Many of the advanced techniques that Oracle Dyn has implemented leverage our deep understanding of Internet routing, built on an archive of BGP records that goes back over 15 years, as well as our vast corpus of historical and current traceroute data, which provides insight around network interconnection and latency and how both change over time. Unfortunately, due to their proprietary nature, a detailed technical discussion of these techniques is outside the scope of this post.
However, several additional more well-known methods are also employed, including:
- Billing address correlation: Customers of Oracle Dyn’s remote access dynamic DNS service provide a billing address upon purchase. Since the service involves knowing the customer’s IP address, we can correlate it with the customer’s billing address, assuming no evidence to the contrary.
- DNS name natural language processing: As discussed above, hostnames will often include geographic clues, such as an airport code or city name/abbreviation. However, the lack of specific industry conventions has led us to develop provider-centric rules that are used as a guide for processing. Results are confirmed with latency measurements.

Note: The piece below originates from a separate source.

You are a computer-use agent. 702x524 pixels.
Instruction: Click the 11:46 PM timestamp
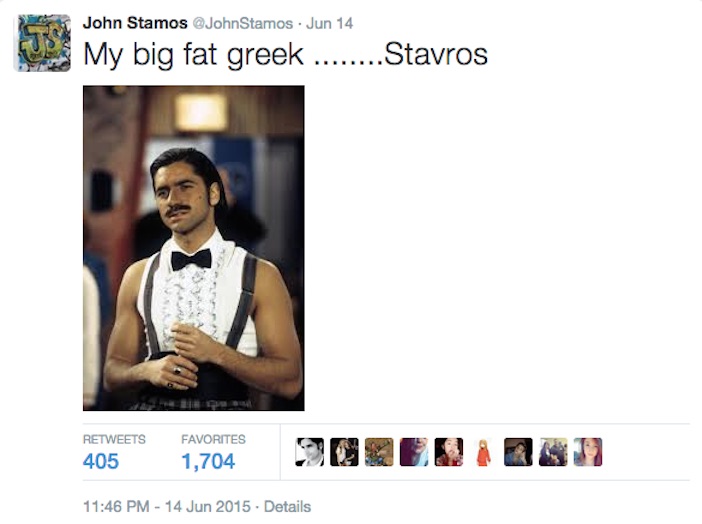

- Router de-aliasing: Confirming that multiple unique IP addresses correspond to interfaces on the same router is a challenging problem, but there are several published techniques for doing so. Using these techniques, we can assemble sets of IP addresses that are believe to represent the same physical piece of equipment, which would all share a common geolocation.
- Shared infrastructure: The routing and traceroute data we collect provides us with a unique view of failure and restoration patterns across the Internet, revealing shared infrastructure. By analyzing this shared infrastructure, we can identify points of common geolocation.
The enhancements made by Oracle Dyn to the commercial IP geolocation data sets are extremely important for several reasons:
- They allow us to provide more accurate geographic traffic steering.
- The enhanced data provides more accurate insight into the location of infrastructure components, as well as routed IP address prefixes, translating into more reliable insights from our Internet Intelligence tools, which benefits the customers of those tools, as well as the research based on these tools done by our Internet Intelligence team.
IP geolocation is a means of associating IP addresses with physical locations. There are a number of providers that offer IP geolocation tools and services, which generally include (at a minimum) country, state/province, and city-level data, with additional metadata often available in premium offerings. However, accuracy of commercial IP geolocation data varies widely, and inaccurate data can potentially cause significant problems.
While there are a number of common techniques frequently used to compile IP geolocation data sets, there are also several factors that make it challenging to ensure accuracy of the data. Because Oracle Dyn’s traffic steering solution, as well as our Internet Intelligence tools and research, rely on IP geolocation data, we use advanced techniques to enhance commercial data sets, improving the accuracy of such data and enabling a much higher degree of confidence in the results.